Edwards believes there is backing for radical changes among leading club officials.
"When I speak to the hierarchy at other clubs there is a common theme they'd like [a summer league] to happen," he said.
"When I was speaking to the people at Bala it makes a lot more sense and as a player you'd definitely prefer for it to work that way.
"I know (FAW chief executive) Noel Mooney is looking at loads of different things, desperate to improve the Welsh Premier League and there's so many different ways you can do it.
"First and foremost, you want more people watching it, turning up at games and really committing to their local teams.
"I don't think that happens enough and I don't know if that's the commercial aspect of the league or the quality on the pitch.

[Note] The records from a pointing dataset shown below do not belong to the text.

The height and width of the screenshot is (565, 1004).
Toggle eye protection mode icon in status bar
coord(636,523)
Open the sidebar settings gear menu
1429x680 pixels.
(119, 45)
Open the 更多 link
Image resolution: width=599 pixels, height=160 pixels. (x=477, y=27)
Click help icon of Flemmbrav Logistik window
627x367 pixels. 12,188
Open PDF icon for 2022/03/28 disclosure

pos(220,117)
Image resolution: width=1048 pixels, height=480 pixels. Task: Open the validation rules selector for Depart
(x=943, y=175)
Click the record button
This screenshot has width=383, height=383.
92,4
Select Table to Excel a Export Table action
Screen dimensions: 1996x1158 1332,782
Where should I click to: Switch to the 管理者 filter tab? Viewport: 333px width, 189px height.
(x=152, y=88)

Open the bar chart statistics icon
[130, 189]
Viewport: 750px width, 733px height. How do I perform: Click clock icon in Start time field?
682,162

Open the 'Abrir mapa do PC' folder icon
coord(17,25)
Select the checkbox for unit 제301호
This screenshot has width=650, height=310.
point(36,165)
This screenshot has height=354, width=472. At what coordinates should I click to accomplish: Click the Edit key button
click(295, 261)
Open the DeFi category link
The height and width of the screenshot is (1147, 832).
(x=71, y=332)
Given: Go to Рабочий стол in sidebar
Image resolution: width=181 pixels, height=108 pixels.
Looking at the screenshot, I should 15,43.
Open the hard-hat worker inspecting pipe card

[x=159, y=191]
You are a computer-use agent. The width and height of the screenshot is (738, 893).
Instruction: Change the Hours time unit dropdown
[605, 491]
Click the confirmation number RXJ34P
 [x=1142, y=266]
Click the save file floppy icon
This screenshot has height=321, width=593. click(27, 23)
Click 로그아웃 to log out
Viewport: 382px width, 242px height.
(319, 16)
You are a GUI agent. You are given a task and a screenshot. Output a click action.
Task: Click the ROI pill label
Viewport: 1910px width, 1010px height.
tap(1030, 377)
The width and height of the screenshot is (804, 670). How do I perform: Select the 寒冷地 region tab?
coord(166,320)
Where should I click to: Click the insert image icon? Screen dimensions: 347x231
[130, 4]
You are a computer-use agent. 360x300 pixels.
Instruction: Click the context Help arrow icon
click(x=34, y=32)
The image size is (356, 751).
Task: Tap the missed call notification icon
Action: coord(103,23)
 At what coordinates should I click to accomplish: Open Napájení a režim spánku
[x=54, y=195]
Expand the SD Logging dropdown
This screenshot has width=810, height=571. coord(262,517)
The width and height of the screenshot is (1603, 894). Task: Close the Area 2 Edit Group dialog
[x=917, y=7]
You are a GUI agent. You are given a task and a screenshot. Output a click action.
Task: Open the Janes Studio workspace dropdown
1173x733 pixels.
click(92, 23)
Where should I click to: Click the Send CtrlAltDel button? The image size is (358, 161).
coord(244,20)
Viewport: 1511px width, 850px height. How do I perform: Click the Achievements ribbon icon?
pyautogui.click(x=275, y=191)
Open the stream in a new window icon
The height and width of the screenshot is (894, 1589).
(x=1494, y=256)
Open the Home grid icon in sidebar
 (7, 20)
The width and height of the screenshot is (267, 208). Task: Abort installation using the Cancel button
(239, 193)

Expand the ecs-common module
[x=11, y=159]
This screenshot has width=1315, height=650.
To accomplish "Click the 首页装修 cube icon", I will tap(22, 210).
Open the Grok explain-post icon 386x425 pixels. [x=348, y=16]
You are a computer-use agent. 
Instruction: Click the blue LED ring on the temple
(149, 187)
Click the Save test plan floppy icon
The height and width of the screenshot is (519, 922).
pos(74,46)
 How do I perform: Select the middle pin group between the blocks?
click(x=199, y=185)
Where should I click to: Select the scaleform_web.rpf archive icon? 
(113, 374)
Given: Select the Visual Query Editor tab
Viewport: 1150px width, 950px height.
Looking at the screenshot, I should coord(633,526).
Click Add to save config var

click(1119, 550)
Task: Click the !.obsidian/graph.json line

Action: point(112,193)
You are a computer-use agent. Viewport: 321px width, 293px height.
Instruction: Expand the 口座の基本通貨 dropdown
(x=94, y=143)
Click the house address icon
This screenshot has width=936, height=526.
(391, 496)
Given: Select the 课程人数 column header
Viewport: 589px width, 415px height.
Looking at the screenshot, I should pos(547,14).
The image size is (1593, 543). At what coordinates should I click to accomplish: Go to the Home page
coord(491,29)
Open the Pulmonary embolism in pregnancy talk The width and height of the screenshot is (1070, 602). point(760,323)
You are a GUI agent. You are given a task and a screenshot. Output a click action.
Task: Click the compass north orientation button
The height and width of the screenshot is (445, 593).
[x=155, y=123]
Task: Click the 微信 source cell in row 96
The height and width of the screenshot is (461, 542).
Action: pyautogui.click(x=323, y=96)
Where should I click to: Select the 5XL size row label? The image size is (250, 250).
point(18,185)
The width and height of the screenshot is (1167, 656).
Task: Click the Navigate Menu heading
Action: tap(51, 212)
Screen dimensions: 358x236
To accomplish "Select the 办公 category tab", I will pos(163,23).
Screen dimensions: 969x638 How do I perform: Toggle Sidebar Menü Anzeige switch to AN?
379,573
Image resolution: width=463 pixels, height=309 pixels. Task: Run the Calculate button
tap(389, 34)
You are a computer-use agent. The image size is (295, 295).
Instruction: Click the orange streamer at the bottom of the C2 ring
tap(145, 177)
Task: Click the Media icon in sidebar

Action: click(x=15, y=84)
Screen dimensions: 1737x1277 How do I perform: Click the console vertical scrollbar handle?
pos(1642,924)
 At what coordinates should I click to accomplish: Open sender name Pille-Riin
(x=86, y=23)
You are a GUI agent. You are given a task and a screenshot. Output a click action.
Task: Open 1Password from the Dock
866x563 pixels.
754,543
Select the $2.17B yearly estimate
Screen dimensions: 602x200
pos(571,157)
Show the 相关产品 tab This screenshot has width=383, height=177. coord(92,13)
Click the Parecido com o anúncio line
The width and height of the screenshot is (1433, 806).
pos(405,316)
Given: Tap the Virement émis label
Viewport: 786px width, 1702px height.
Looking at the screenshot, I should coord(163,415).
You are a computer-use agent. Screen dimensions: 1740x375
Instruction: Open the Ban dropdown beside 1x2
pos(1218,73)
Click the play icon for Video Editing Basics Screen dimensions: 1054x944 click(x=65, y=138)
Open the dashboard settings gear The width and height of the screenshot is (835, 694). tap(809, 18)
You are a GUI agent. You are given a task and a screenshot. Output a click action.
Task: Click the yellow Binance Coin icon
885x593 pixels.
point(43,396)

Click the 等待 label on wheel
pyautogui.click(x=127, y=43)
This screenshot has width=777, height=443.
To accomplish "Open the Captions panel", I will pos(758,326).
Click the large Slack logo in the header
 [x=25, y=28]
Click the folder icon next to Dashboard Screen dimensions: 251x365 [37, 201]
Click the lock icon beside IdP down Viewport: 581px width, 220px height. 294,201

"Changing it to that summer league I think you'll naturally get more fans, on a summer's night you're more likely to go and watch it than a rainy Friday night at Maes Tegid,
"I don't think I've ever played in the winter and for it not be rainy and windy at Bala!
"Bala's a bit out of the way but with a lot of the south Wales teams, a lot of those fans will be Swansea and Cardiff fans, if you're playing on a Saturday you don't watch Penybont, you watch Swansea or Cardiff.
"I think it would help over the summer period when you can solely focus on their league of Wales team."